Jadrija is a city district in Šibenik, Croatia, and the town's oldest official public beach. It is a popular seaside resort located on a man-made peninsula at the entrance of the St. Anthony Channel leading to Šibenik.

== History ==
Jadrija takes its name from the islet of St. Andrew (Sveti Andrija), which stood at the mouth of the channel and was connected to the mainland by landfill in the early 1920s. The town's public beach at Jadrija formally opened on 6 August 1922, an initiative of Šime Grubišić-Rovilo, Šibenik's first tourist guide, and originally comprised 25 men's and 25 women's changing cabins.
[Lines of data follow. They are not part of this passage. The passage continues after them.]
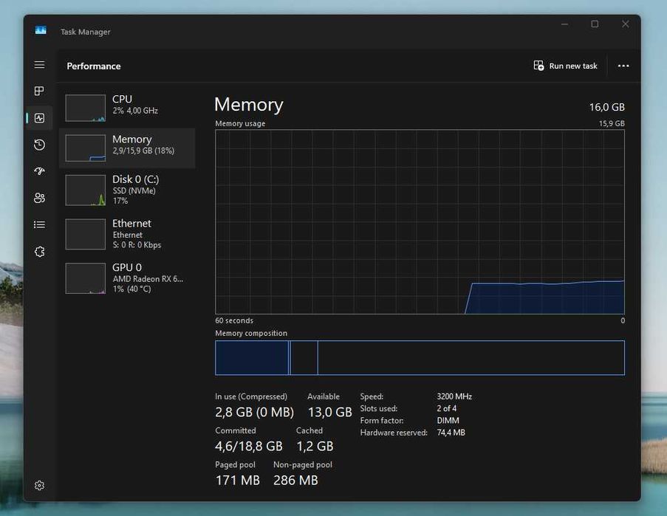Click the Task Manager title bar icon
Image resolution: width=667 pixels, height=516 pixels.
tap(41, 31)
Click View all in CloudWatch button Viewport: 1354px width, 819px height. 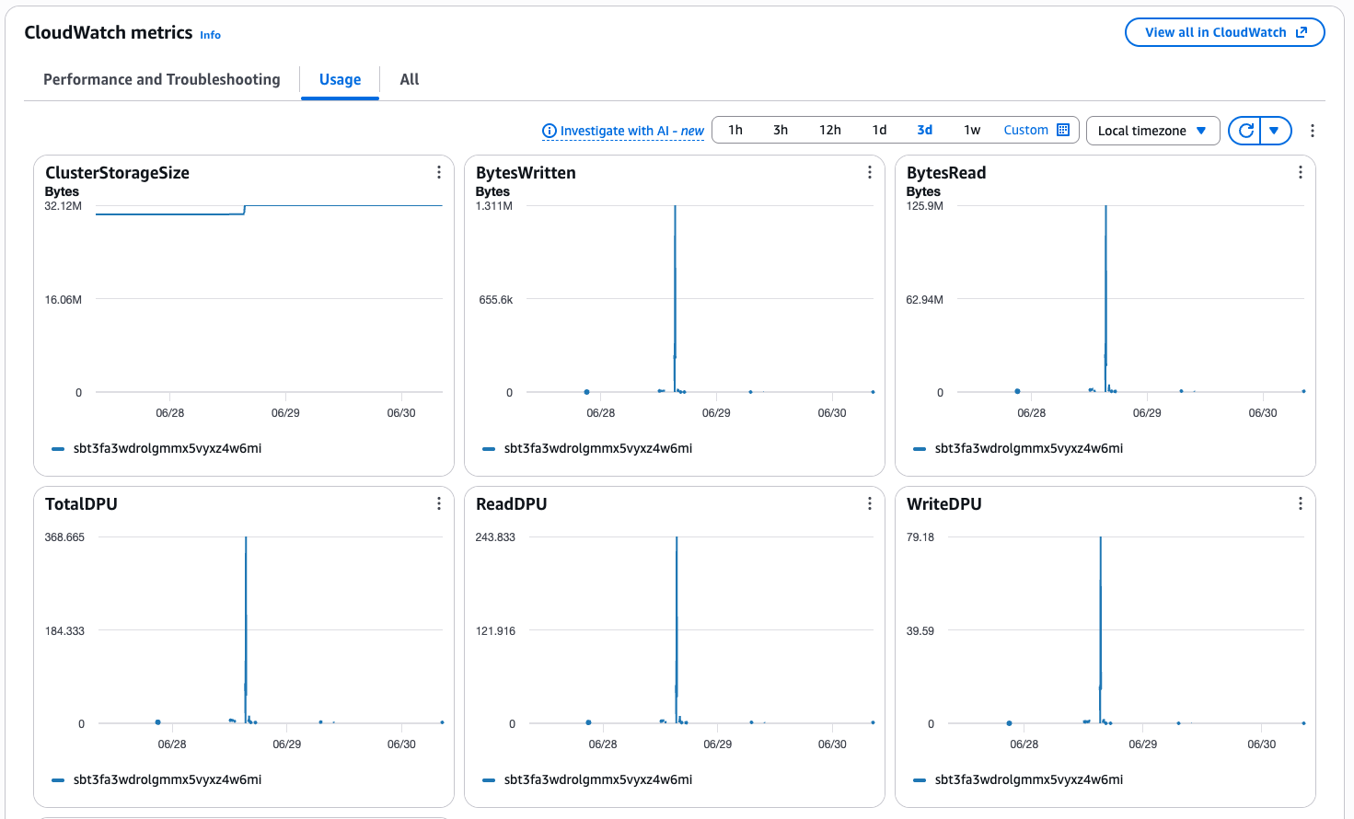click(x=1225, y=32)
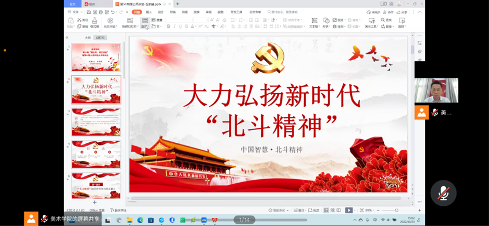Toggle Bold text formatting
Viewport: 489px width, 226px height.
pos(169,27)
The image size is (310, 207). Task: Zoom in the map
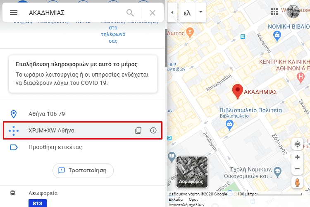297,157
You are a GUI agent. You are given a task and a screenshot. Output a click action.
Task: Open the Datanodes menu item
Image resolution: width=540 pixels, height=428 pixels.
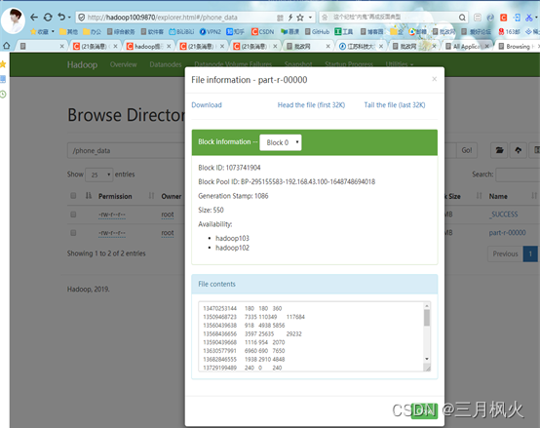(x=166, y=64)
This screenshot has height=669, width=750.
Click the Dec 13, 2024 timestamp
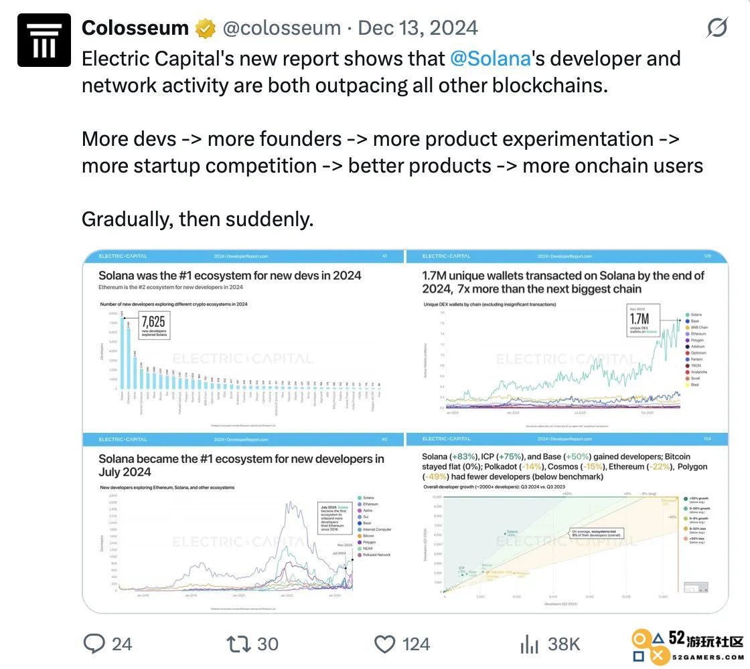[x=418, y=27]
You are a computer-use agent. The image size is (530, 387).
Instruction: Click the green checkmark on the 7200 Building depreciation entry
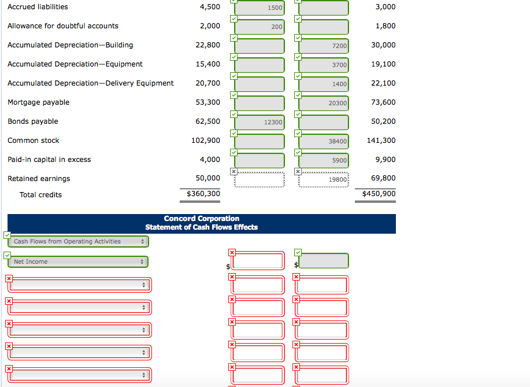(297, 38)
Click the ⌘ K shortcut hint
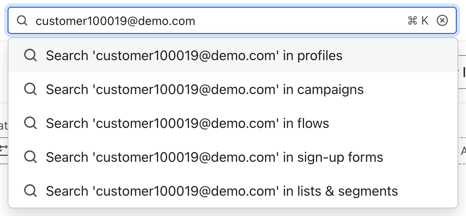The image size is (466, 216). (418, 21)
The site's dense pine forest and shade were the work of another local resident, Ante Frua, known for extensive tree-planting around Šibenik. In August 2022, the beach's centenary was marked with a memorial plaque to its founders and a mural by Toni Živković depicting an old ship bearing the Jadrija name.

Jadrija's brightly coloured changing cabins, still in place today, have become one of the visual symbols of Šibenik.

== Lighthouse and cultural heritage ==

The lighthouse at the end of the peninsula was built in 1871 by the Austro-Hungarian Naval Command as part of a wider programme of lighthouse and port construction along the eastern Adriatic coast, and is considered the first modern lighthouse in the Šibenik area. Its 100th and 140th anniversaries, in 1971 and 2011, were marked with commemorative postal issues. The lighthouse's east wall carries stone portrait-sculptures of medieval Šibenik aristocrats, originally removed from Šibenik Cathedral (a UNESCO World Heritage Site since 1979) during its restoration and relocated here. The lighthouse remains functional today, acting as a traffic signal for the narrow St. Anthony Channel, which admits only one large vessel at a time; from it, visitors can see St. Nicholas Fortress, built by the Venetians between 1535 and 1550 and inscribed, as part of the transnational "Venetian Works of Defence between the 15th and 17th centuries", as a UNESCO World Heritage Site in 2017.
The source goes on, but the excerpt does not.